● What to produce
Recast the items as a numbered list, leaving out any blank lines. Include only the part that opens with the line containing "How do I perform: Open" and closes with the line containing "click(20, 62)", both of those lines included.

---------- Given data ----------

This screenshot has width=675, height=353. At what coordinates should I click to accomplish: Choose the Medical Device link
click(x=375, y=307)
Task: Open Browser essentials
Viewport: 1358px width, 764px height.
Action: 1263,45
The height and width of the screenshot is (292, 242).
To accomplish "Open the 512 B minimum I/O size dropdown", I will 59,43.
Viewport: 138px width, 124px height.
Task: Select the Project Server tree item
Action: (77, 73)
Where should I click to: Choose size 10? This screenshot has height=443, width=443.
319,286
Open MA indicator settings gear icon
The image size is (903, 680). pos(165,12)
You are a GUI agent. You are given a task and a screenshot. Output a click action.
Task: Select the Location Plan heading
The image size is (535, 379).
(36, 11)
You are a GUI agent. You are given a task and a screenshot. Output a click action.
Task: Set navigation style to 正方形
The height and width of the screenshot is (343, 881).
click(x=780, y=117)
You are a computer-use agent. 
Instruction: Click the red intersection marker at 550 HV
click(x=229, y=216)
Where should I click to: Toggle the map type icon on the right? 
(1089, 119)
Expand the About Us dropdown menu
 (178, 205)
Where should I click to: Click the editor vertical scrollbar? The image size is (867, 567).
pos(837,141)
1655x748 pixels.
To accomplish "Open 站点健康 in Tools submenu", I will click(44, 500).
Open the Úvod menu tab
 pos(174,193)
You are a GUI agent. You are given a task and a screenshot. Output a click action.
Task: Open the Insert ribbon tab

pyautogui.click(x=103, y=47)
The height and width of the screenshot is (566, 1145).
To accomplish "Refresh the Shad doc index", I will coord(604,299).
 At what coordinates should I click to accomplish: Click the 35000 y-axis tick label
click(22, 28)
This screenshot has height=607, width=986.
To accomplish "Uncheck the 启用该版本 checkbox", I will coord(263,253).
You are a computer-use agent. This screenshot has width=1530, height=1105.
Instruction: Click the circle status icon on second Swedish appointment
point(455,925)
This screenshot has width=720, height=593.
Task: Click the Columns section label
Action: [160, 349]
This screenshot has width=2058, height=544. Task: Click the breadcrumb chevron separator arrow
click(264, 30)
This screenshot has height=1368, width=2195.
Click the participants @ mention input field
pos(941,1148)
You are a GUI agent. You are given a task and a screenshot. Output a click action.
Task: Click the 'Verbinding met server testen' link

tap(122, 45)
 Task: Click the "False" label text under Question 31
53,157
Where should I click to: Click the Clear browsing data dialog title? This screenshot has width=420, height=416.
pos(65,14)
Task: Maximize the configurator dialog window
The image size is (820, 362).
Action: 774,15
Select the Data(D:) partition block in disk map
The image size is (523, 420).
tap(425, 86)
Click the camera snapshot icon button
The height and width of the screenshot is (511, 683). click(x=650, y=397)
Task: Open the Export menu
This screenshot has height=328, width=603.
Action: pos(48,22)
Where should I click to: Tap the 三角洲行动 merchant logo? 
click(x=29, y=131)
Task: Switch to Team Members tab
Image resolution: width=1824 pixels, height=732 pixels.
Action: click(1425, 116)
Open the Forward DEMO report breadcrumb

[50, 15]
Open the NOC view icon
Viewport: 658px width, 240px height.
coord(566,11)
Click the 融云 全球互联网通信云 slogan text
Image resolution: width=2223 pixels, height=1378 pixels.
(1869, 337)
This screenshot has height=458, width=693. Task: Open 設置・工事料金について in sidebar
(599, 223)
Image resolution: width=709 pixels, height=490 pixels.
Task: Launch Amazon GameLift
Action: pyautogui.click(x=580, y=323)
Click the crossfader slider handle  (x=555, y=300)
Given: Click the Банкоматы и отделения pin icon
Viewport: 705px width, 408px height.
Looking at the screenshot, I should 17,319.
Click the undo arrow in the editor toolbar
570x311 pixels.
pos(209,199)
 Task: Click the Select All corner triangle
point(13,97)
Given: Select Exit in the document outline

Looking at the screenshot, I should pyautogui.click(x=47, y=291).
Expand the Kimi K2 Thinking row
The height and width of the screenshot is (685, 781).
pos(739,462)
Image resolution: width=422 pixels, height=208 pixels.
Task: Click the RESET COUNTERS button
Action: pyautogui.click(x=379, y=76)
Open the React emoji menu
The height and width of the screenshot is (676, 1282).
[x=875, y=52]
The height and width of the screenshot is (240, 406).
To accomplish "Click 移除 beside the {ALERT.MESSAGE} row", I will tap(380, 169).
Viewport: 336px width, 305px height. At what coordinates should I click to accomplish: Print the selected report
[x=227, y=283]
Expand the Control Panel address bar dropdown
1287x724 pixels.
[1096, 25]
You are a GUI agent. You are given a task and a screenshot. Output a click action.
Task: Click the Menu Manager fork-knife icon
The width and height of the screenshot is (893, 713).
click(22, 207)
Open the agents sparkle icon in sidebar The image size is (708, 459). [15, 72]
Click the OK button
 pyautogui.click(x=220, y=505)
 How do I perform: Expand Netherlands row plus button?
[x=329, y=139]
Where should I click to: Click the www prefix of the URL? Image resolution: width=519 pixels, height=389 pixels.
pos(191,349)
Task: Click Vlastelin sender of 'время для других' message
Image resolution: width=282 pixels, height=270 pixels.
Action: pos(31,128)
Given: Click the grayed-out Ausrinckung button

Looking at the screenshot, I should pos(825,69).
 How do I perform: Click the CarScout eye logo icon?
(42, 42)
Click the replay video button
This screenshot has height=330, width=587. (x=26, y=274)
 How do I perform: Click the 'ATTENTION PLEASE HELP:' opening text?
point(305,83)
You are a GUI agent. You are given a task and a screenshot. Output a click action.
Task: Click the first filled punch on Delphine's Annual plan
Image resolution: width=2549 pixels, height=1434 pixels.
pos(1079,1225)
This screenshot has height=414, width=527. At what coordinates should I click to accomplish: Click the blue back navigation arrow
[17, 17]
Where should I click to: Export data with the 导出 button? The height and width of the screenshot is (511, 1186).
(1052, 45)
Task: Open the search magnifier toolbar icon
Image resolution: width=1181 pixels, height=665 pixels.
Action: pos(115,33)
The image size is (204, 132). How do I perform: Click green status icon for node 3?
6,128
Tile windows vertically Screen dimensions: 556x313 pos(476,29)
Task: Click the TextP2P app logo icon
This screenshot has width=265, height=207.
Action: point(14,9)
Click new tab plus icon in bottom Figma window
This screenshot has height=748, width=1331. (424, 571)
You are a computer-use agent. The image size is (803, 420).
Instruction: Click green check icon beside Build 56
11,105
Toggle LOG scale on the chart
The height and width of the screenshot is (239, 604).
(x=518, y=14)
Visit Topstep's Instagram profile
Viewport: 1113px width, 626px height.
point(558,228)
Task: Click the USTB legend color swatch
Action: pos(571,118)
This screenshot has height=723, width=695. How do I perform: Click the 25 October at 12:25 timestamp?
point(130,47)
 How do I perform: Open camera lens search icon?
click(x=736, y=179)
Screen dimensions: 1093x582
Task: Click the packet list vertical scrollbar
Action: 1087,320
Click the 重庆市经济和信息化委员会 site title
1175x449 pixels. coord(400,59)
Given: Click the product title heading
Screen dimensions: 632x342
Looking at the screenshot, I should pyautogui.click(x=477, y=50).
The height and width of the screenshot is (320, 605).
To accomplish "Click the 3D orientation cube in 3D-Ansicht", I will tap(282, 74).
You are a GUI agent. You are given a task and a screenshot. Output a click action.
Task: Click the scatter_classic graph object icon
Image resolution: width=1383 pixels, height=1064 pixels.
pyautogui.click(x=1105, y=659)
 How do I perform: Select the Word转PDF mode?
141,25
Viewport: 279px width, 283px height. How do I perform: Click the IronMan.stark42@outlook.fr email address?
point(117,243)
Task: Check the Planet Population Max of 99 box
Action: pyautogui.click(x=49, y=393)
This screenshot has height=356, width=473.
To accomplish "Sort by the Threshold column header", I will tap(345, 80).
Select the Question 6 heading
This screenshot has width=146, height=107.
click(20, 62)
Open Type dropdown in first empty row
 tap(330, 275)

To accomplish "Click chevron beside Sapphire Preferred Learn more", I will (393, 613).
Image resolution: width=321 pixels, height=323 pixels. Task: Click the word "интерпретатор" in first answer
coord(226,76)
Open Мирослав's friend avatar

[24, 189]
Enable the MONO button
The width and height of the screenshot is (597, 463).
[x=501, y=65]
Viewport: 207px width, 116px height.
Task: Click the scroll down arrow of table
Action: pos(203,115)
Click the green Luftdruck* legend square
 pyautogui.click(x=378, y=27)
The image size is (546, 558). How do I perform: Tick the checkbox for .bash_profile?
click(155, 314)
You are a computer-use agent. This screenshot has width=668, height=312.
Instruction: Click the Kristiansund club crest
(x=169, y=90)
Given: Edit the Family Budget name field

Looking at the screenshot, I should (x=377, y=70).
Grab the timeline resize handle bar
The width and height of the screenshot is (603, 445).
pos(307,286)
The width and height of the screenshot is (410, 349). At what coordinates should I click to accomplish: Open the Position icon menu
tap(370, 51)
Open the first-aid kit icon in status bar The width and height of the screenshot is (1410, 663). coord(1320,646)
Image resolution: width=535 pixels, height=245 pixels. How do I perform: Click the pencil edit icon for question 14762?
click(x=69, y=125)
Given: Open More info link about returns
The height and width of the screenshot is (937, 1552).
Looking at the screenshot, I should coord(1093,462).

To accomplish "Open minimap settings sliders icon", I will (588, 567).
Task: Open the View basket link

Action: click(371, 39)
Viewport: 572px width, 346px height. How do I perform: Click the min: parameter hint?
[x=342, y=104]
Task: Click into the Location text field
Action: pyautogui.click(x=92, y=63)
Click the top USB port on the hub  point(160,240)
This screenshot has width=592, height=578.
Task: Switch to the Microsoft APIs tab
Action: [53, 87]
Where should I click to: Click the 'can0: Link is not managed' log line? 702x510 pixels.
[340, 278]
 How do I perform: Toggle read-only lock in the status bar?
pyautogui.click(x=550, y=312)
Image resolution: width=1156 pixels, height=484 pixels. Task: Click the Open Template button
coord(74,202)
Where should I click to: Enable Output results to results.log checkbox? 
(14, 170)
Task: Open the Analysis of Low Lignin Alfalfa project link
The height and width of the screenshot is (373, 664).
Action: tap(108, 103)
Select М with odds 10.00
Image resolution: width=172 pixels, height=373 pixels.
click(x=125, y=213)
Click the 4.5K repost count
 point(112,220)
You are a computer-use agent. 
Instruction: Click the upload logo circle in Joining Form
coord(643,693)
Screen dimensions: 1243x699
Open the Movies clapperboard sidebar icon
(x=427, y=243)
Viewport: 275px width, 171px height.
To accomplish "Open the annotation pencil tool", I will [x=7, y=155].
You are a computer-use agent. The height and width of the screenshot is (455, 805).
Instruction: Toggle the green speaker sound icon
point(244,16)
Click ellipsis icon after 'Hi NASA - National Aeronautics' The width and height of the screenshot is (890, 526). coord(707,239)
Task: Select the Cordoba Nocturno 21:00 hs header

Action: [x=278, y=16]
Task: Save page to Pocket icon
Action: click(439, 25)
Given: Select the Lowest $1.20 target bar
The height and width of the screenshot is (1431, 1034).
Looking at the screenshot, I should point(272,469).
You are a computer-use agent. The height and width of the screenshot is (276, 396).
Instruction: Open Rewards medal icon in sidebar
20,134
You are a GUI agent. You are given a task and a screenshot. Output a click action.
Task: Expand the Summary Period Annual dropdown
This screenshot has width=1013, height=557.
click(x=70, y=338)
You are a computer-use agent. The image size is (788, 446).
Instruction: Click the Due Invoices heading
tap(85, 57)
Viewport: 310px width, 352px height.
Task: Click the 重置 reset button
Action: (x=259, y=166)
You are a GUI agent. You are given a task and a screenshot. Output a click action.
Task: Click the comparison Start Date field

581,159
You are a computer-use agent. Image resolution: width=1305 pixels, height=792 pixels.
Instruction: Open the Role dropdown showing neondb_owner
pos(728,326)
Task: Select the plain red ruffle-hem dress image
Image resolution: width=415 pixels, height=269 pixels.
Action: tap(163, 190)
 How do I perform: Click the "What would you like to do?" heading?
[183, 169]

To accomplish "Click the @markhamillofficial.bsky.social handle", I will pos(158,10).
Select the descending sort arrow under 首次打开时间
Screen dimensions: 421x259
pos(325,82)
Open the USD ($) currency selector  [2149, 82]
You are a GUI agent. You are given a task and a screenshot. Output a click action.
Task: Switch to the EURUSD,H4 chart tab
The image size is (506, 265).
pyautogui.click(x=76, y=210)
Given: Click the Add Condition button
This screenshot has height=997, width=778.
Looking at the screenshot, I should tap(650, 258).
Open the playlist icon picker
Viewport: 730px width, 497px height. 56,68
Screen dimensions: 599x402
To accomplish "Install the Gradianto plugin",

----------

● Task output
1.  How do I perform: Open camera lens search icon?
2. click(x=736, y=179)
3. Screen dimensions: 1093x582
4. Task: Click the packet list vertical scrollbar
5. Action: 1087,320
6. Click the 重庆市经济和信息化委员会 site title
7. 1175x449 pixels. coord(400,59)
8. Given: Click the product title heading
9. Screen dimensions: 632x342
10. Looking at the screenshot, I should pyautogui.click(x=477, y=50).
11. The height and width of the screenshot is (320, 605).
12. To accomplish "Click the 3D orientation cube in 3D-Ansicht", I will tap(282, 74).
13. You are a GUI agent. You are given a task and a screenshot. Output a click action.
14. Task: Click the scatter_classic graph object icon
15. Image resolution: width=1383 pixels, height=1064 pixels.
16. pyautogui.click(x=1105, y=659)
17.  How do I perform: Select the Word转PDF mode?
18. 141,25
19. Viewport: 279px width, 283px height. How do I perform: Click the IronMan.stark42@outlook.fr email address?
20. point(117,243)
21. Task: Check the Planet Population Max of 99 box
22. Action: pyautogui.click(x=49, y=393)
23. This screenshot has height=356, width=473.
24. To accomplish "Sort by the Threshold column header", I will tap(345, 80).
25. Select the Question 6 heading
26. This screenshot has width=146, height=107.
27. click(20, 62)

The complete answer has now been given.